[Stored items]
- - -

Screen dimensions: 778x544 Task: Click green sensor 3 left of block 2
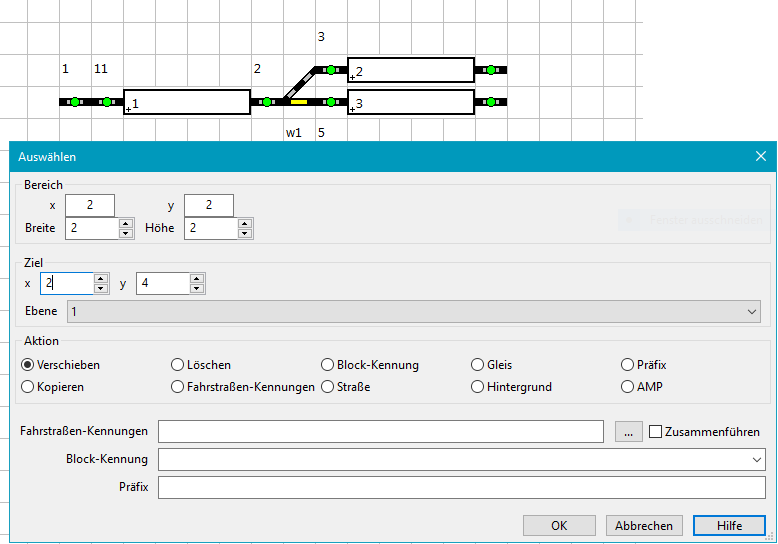tap(331, 70)
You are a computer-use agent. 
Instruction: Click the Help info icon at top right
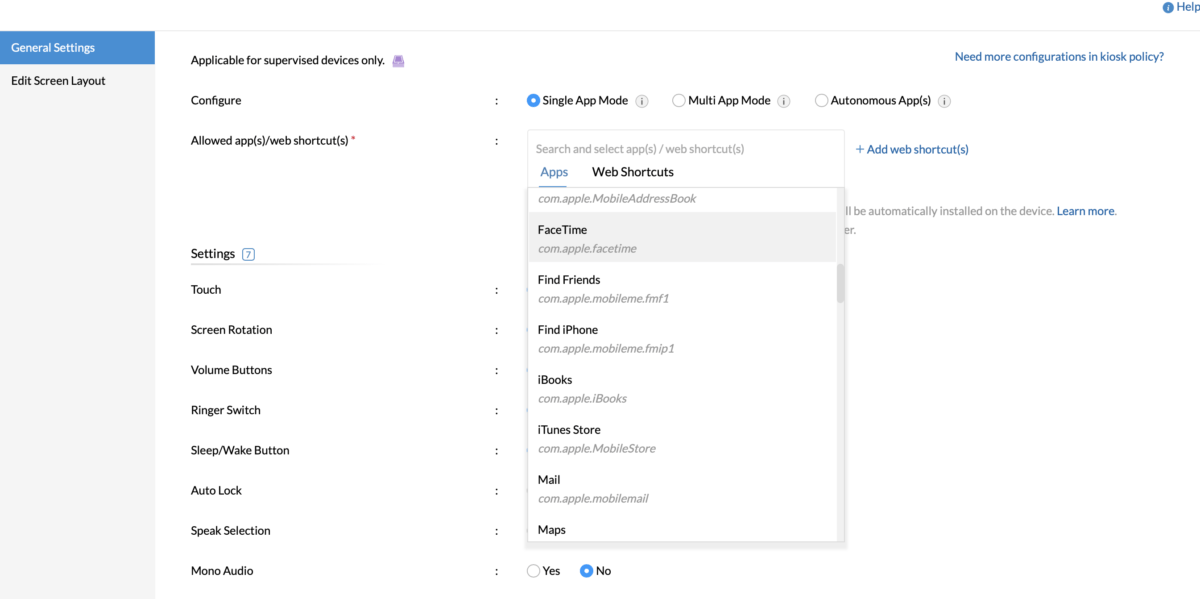1166,6
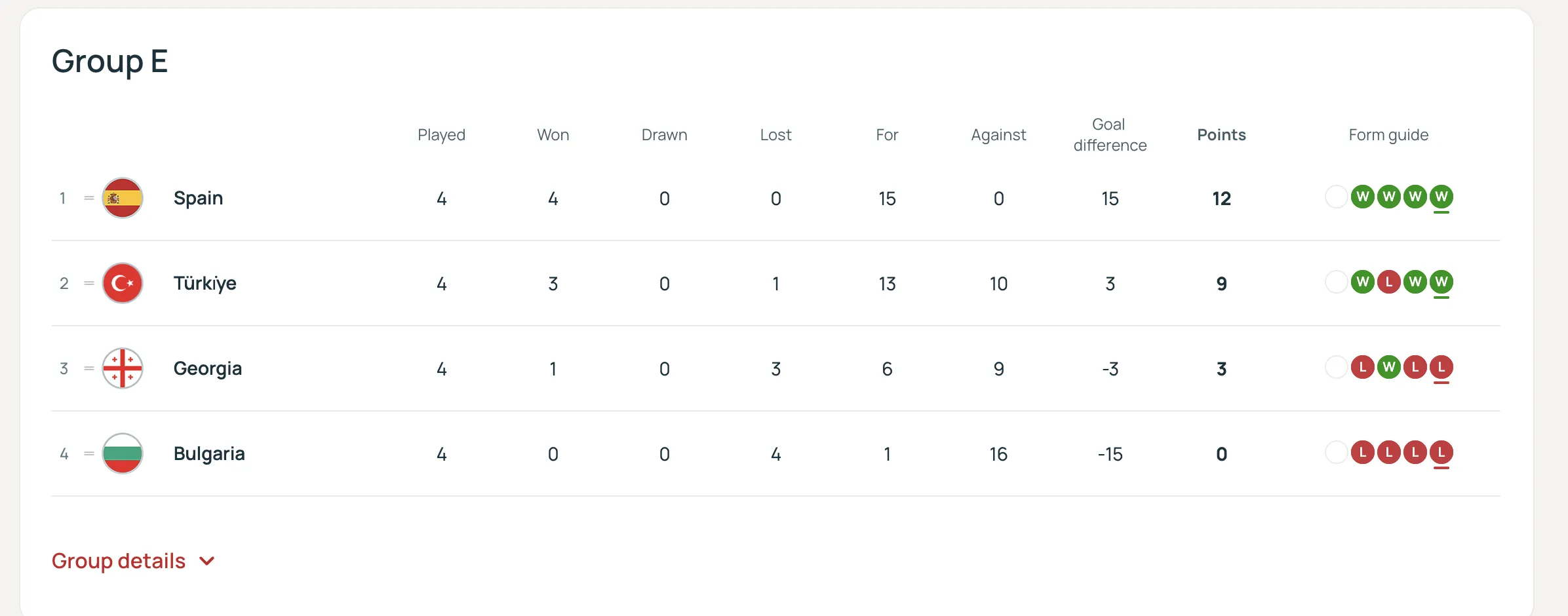The height and width of the screenshot is (616, 1568).
Task: Select the Georgia team name
Action: 207,368
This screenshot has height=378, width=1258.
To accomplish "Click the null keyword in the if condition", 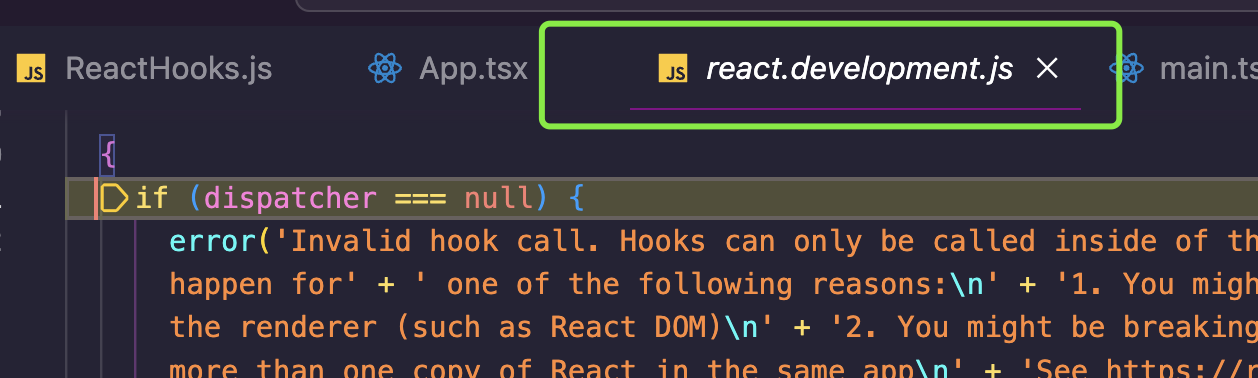I will [x=499, y=198].
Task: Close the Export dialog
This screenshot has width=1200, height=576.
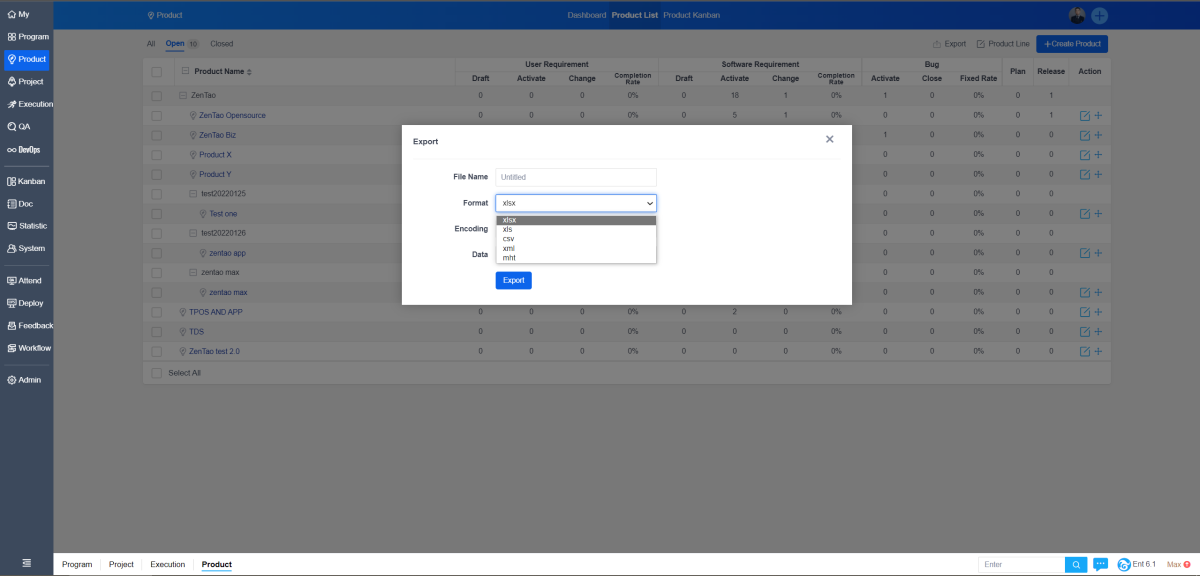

- - -

• **WHAT THE EXERCISE ASKS**: Scan the entries for the word "This". Report each line that has it.

• **COMPLETED TASK**:
This screenshot has height=378, width=1258.
This screenshot has width=1200, height=576.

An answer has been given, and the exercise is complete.